Сорокалетие ничего не изменило в моей жизни. Виктория рыдала на мой день рождения, так как он напомнил ей о том, что скоро придет и ее очередь. В тот период она очень плохо выглядела. Мне кажется, Джон действительно вытирал об нее ноги.
В течение всех этих лет я, как и прежде, каждое воскресенье ездила к своему брату Джорджу в его коттедж под Скарборо. Я привозила ему еду и напитки, краски и холсты. Иногда он позволял мне немного убраться и стереть пыль. В целом же он сам все содержал в порядке, а сад все больше превращался в райский уголок. Многие небольшие кусты и деревья, которые он посадил, за это время выросли и образовали цветущие душистые заросли. Летом от калитки дом уже не был виден. Но зимой завеса тумана окутывала голые ветви, и волны Северного моря глухо и зловеще бились о крутой берег, и тогда я начинала беспокоиться за брата. Самоубийство Филиппа в 1911 году всю жизнь лежало камнем на моем сердце, и я опасалась, что Джордж от одиночества и мрачных мыслей может также однажды решиться на подобный шаг.

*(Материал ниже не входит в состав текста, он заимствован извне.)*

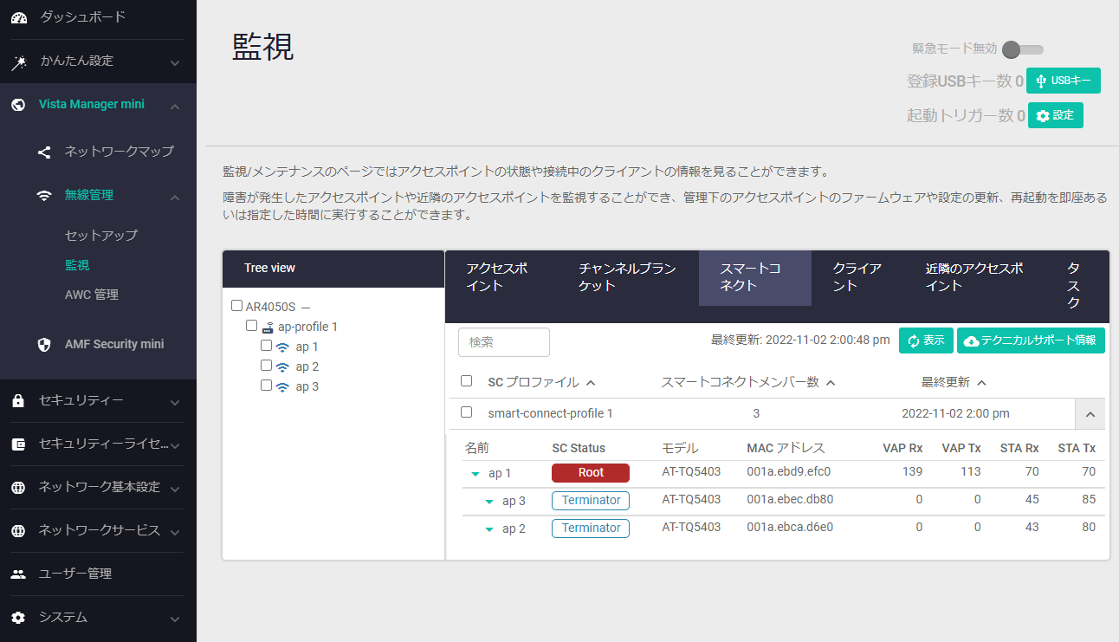Click the システム gear icon

(18, 618)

Меня беспокоило, что его картины не стали радостнее. И через двадцать лет после войны он по-прежнему рисовал все те же черные физиономии под мрачным небом, как и тогда, после своего возвращения. Неужели его душа никогда не обретет мир? Я должна смириться с тем, что он больной человек, для которого нет средства исцеления.

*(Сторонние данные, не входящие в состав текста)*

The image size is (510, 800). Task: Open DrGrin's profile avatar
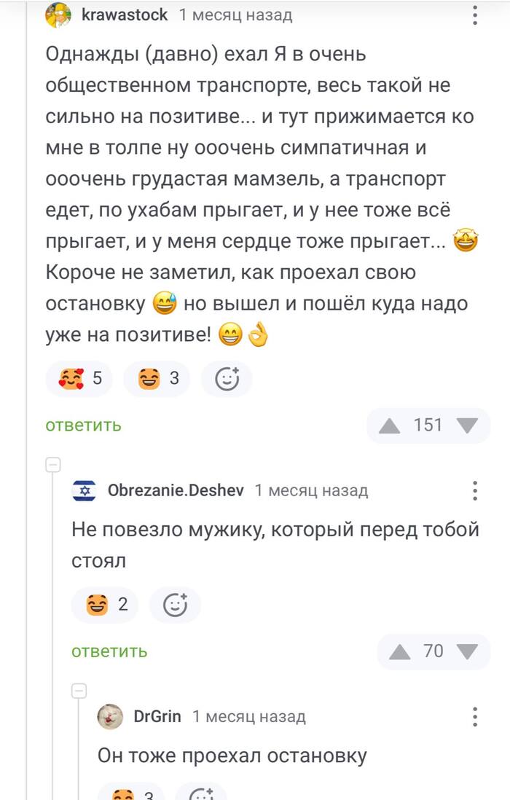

Молли, его любимая собака, умерла в 1925 году. Ей было 17 лет! Джордж не обмолвился об этом ни единым словом и никак не проявлял своих чувств, что меня очень встревожило. Через несколько недель после смерти Молли я привезла ему в корзине взъерошенного щенка, но Джордж отказался его взять, и мне пришлось забрать его и оставить себе. Он стал большой, красивой собакой, самой умной из всех, что я знала; кроме того, он был очень верным другом. Пес очень подошел бы Джорджу, и я всегда сожалела, что брат отказался от него.
Что касается отца, то он жил тихой, меланхоличной жизнью, часто ходил на могилу нашей матери и просиживал там часами. То ли он вел с ней немой диалог, то ли вспоминал прошедшие годы, представляя себе картины тех лет, когда оба были молоды и счастливы и объединились против остального мира, — я не знаю.
Однажды, холодным февральским днем 1929 года, он так долго не возвращался домой, что я уже стала беспокоиться и отправилась его искать. Как я и предполагала, отец оказался на кладбище. Был вечер, но дни стали уже длиннее, и на голубом небе проплывали длинные, разорванные темные облака. Отец сидел на пеньке напротив могилы мамы. Он, кажется, не замечал холода и только смотрел вверх, в это высокое небо, наполненное фантастическим светом уходящего дня. Он не слышал, как я подошла, и вздрогнул, когда я тронула его за плечо.
— Отец, — сказала я тихо, — уже поздно. Пойдем домой.